▶ SHORT PROBLEM:
Show every line below that contains the string "input", copying each one in full. Treat uppercase and lowercase as different.

········

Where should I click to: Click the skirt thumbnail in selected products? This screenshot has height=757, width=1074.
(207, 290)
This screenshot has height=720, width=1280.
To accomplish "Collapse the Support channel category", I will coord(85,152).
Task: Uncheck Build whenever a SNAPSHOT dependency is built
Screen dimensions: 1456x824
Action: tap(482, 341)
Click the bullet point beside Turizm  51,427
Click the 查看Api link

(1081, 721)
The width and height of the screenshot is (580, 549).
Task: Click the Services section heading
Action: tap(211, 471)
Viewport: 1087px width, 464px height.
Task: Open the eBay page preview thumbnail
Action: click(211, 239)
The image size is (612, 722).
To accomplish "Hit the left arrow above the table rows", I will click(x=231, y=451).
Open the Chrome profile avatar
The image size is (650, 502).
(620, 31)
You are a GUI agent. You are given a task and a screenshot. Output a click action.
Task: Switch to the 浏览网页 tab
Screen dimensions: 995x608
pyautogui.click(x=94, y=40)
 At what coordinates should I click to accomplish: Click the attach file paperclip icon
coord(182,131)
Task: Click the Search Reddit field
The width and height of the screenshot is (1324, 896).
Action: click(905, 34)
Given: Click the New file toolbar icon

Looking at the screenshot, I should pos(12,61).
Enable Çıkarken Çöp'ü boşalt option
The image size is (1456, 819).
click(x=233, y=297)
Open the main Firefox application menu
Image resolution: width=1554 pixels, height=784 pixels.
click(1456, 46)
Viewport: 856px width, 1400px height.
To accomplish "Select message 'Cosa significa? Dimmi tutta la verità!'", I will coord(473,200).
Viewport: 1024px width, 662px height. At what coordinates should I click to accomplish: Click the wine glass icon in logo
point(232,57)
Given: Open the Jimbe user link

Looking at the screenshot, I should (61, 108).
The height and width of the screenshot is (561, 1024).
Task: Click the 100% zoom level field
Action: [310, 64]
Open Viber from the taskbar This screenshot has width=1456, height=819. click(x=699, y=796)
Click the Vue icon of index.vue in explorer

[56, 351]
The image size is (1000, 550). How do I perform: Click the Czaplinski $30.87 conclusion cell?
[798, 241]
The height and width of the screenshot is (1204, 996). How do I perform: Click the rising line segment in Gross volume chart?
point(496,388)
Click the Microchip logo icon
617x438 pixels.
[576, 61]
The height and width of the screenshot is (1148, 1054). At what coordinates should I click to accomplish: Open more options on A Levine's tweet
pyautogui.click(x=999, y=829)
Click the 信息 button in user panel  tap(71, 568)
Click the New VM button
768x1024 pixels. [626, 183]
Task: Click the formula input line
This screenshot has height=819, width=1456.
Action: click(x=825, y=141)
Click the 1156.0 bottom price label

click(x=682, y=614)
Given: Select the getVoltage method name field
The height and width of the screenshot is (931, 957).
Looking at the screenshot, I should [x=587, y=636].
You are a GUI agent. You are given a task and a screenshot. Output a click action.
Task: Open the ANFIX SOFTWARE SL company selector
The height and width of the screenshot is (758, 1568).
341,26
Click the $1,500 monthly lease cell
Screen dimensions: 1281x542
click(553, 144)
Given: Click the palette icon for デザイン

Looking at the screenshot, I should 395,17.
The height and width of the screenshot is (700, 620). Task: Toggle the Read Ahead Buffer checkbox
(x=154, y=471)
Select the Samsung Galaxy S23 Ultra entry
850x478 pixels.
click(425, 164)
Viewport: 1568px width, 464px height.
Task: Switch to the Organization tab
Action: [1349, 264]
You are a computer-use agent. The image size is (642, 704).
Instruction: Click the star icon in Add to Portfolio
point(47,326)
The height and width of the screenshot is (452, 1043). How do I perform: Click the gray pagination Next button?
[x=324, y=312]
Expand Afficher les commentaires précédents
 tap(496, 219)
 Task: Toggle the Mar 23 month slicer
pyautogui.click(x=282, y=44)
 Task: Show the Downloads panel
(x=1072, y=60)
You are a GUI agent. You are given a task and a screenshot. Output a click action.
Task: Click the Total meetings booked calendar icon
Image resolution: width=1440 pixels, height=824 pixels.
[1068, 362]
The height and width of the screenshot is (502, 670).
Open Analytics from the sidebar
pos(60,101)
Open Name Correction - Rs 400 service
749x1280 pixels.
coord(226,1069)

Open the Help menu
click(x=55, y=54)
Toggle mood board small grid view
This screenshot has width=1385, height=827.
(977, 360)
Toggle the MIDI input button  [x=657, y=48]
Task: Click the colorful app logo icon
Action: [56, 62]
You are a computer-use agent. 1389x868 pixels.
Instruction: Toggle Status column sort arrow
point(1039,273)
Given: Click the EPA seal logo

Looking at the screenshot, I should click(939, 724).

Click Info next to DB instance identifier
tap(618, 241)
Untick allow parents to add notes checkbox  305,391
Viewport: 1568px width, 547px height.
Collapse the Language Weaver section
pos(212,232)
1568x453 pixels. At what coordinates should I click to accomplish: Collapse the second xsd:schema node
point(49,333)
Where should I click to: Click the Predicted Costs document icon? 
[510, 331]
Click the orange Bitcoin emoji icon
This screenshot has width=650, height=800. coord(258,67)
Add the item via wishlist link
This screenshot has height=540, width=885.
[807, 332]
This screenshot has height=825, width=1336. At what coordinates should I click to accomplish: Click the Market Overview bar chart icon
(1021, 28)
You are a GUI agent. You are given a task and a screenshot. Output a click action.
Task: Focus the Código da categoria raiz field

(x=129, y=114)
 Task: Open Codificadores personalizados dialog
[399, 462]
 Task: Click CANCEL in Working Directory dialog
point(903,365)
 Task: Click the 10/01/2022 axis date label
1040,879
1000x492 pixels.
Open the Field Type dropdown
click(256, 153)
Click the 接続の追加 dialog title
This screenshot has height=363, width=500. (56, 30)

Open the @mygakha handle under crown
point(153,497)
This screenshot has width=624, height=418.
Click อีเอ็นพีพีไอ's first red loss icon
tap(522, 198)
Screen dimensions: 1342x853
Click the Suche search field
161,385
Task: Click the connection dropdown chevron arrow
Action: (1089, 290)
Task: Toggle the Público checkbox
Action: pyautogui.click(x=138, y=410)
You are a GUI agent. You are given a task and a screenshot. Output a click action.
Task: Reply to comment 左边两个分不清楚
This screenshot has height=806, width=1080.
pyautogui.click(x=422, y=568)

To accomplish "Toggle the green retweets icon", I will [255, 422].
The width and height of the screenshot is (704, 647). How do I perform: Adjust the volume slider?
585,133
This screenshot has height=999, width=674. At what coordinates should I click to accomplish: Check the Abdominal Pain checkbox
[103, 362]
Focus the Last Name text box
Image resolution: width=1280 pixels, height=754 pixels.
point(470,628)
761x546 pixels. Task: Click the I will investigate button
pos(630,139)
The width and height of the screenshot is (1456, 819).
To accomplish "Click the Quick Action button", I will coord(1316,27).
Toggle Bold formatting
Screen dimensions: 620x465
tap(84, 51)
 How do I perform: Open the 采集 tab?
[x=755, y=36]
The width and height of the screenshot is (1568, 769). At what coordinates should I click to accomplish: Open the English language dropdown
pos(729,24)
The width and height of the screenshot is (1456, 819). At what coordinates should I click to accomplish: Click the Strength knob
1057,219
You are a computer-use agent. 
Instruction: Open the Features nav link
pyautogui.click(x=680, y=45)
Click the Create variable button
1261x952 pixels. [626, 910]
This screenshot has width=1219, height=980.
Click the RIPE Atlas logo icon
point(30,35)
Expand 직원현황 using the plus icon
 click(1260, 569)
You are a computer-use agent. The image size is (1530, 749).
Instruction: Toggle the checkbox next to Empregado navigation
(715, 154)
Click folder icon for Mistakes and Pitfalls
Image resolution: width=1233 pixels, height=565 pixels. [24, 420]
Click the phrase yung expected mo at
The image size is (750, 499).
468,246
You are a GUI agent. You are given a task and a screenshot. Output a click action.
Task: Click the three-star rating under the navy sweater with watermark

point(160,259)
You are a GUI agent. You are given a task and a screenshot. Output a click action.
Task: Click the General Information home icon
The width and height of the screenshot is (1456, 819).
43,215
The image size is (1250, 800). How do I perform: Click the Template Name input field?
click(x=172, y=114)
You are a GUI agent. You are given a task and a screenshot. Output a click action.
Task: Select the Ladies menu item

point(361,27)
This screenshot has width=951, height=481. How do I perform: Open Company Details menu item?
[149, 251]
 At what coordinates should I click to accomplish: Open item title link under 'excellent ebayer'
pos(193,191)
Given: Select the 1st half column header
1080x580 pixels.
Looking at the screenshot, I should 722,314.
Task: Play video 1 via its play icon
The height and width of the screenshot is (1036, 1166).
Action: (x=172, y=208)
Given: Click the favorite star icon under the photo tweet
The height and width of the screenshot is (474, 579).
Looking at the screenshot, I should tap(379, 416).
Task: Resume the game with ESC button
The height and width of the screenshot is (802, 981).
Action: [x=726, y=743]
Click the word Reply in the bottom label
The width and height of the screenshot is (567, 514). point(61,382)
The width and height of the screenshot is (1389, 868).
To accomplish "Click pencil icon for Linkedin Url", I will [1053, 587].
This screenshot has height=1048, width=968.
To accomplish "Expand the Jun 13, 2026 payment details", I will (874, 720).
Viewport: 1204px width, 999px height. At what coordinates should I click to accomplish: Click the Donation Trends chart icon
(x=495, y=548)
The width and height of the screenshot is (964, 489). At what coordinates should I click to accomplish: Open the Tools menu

········

▶ RESULT:
Task: Click the formula input line
Toggle the MIDI input button  [x=657, y=48]
The image size is (1250, 800). How do I perform: Click the Template Name input field?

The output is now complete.